First Daytona 500 starts for David Sisco and Walter Ballard. Only Daytona 500 start for Richard D. Brown, George Altheide, David Ray Boggs, Ed Hessert, Larry Dickson, Jimmy Finger, Mark Donohue, and Raymond Williams. Last Daytona 500 starts for Vic Elford, Henley Grey, Ben Arnold, Bill Seifert, Elmo Langley, and Bill Champion.

Summary 
Foyt drove his number 21 to victory after starting the race from the outside front-row position.  There were three cautions flags which slowed the race for a total of 17 laps.  Foyt dominated the event, winning by almost two laps over his closest competitor.  The victory over Charlie Glotzbach was Foyt's first win of the season.

The 1972 Daytona 500 has the distinction of being the event which had the fewest leaders for a NASCAR race held at Daytona International Speedway; with only Foyt, Richard Petty, and Bobby Allison recorded as leading a lap during the competition.  The Daytona 500 was the second event held during the 1972 season, and completed in three hours and five minutes with an average speed of 161 mph.  There were a total of 13 lead changes between Foyt, Allison, and Petty throughout the race.

Foyt's victory would earn him a spot on the cover of Sports Illustrated, the first time for a reigning Daytona 500 champion.

Walter Ballard had a huge crash in this race on lap 16 as a result of getting together with Buddy Baker in the tri-oval.

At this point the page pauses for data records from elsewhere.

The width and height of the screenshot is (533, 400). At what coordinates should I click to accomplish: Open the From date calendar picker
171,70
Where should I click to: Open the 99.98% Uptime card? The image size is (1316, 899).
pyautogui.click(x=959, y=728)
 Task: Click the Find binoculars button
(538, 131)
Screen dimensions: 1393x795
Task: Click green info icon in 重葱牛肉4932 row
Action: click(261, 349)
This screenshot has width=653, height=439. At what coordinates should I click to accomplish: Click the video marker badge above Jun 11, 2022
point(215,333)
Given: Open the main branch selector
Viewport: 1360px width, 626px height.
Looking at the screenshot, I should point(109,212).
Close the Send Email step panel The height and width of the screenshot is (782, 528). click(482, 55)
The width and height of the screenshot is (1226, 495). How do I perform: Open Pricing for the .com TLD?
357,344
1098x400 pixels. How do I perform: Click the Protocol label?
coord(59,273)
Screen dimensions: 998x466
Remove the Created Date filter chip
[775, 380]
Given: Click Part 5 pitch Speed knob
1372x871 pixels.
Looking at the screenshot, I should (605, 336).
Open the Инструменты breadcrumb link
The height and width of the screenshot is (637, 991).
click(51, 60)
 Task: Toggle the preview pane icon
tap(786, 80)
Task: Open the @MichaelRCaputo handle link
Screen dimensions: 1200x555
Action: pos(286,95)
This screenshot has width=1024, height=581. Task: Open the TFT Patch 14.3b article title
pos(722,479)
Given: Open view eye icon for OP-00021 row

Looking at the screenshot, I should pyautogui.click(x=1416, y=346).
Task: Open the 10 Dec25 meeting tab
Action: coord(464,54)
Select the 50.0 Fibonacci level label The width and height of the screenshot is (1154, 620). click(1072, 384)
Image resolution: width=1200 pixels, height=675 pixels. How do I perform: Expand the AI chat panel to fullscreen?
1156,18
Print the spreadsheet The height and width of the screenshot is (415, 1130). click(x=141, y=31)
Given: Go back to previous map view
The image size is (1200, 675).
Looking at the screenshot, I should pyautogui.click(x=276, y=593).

Baker himself would disappear from the race on lap 18. Ballard went upside down after climbing the nose of Baker's car. He rolled into the tri-oval grass and barrel rolled 3 times before coming back onto all fours. Both drivers were uninjured.

Raymond Williams earned the dubious honor of being the only driver ever to both begin and finish in last-place in the same Daytona 500. Also, attrition was through the roof in this race, as only 26 cars even made it 200 miles, just 22 cars ran at least half the race, and just 19 made it 110 laps. Also, the distances between some of the leading finishers were just astounding. Third-place finisher Jim Vandiver (and fourth-place Benny Parsons) was six laps/15 miles behind the winner, fifth-place James Hylton was 9 laps/22.5 miles behind, sixth-place Cale Yarborough was 12 laps/30 miles or 6% of the race distance behind, and 10th-place finisher Vic Elford was 18 laps/45 miles or 9% of the race distance behind Foyt.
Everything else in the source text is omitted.